A common trick, and something the Futhark compiler will also do automatically, is to interchange the reduce and the map, to construct an explicit segmented reduction that sums each column of xss:

map (reduce (+) 0) (transpose xss)

This is more efficient, because now the reduction is on scalars rather than vectors. Unfortunately, it can inhibit fusion. Consider the case where the array xss is first processed by some other map:

reduce (map2 (+)) (replicate m 0) (map f xss)

Since the map is feeding directly into the reduce, we don’t have to manifest the result of map f xss in memory at all - it can be fused with the reduce. This is particularly important if n is large, and can make the difference between whether the program will be able to run at all or not, because it might otherwise run out of memory. Unfortunately, if do the interchange trick above, the transpose inhibits fusibility:

map (reduce (+) 0) (transpose (map f xss))

There are some cases where you are able to move the transpose all the way out to xss itself, but it depends subtly on the structure of the function f.

This is an unfortunate issue, since reductions where the operator is a perfect map2 nest around some simple scalar operator (like +) are quite common. Therefore, I spent some time teaching the Futhark compiler how to recognise them and handle them directly. The trick is to realise that even though we have to add together n vectors of m elements each, we can actually treat it as performing m summations of n-element vectors. This is the same ideas as the interchange trick, but now done implicitly inside the reduce itself - after fusion. It means the GPU threads are now collaborating on adding together scalars, not entire vectors. This is a simple technique, and it only works when the reduction operator is exactly a map2 nest, but for those programs it is easily orders of magnitude faster than the naive approach.

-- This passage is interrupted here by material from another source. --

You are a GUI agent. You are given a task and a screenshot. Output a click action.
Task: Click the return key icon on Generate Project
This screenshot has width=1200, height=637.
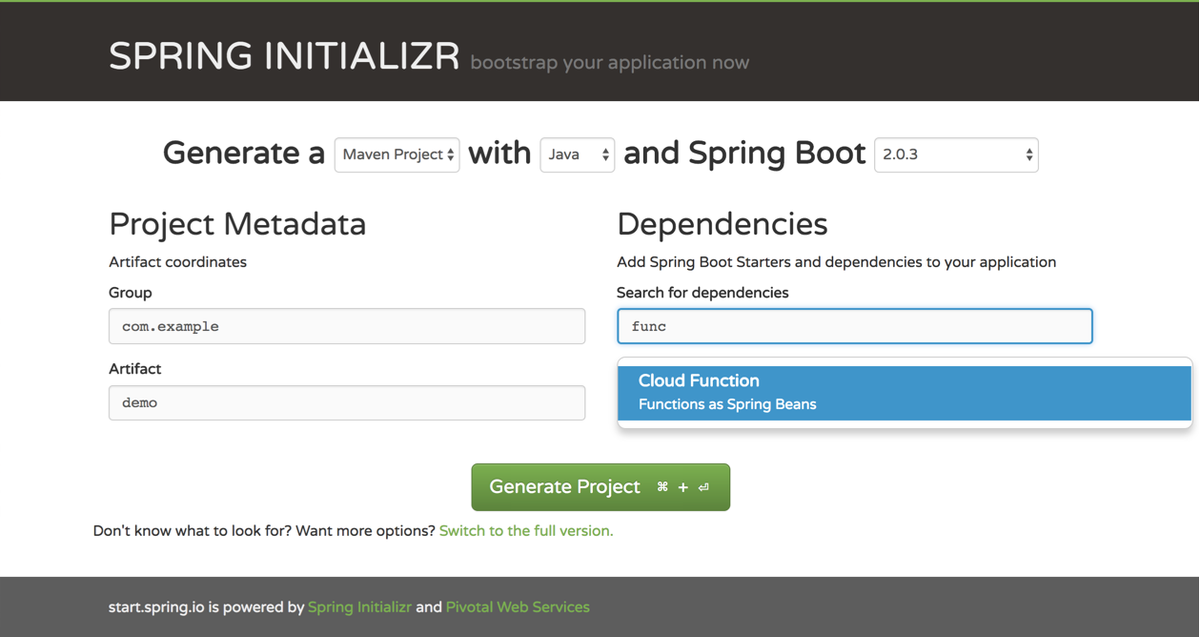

Lower memory usage for maps

Consider a program that contains a map that internally constructs an array to do some intermediate work, then returns a scalar. The following is contrived, because realistic examples of this pattern tend to be rather large:

map (\x -> let tmp = [x+1, x+2, x+3, x+4]
           in i32.sum tmp)
    xs

In particular, assume that the compiler is not able to optimise away the allocation of the tmp array. Now, suppose that xs has n elements. In a naive translation, we would generate code that launches n GPU threads, and gives each of them its own distinct memory location in which to store the tmp array (these locations will be interleaved for coalescing reasons, but that’s a different story). This is a bit of a waste. If n is huge, say a hundred million, then we are launching about a thousand times more threads than necessary to saturate the GPU. This is by itself not a problem, but it is a problem that we are also using a thousand times more memory for the tmp arrays. GPUs handle over-subscription of threads well, but deal poorly with memory pressure. Of course, we do need to find space for the n-element array produced by the map, but there is no need to create room for more intermediate results than necessary to saturate the GPU.

The Futhark compiler has long handled this problem for other constructs, like reduce and scan, where the number of physical threads is bounded to some machine-specific number (typically about 2¹⁶). For map, however, we always launched a thread for every single input element, with unique allocations for intermediate results. In the new version of the compiler, we are putting a cap on the number of physical threads, and using virtualisation to make each physical thread behave like multiple logical threads. Futhark is still a bit of a memory hog, but this is a good starting point for improving the situation.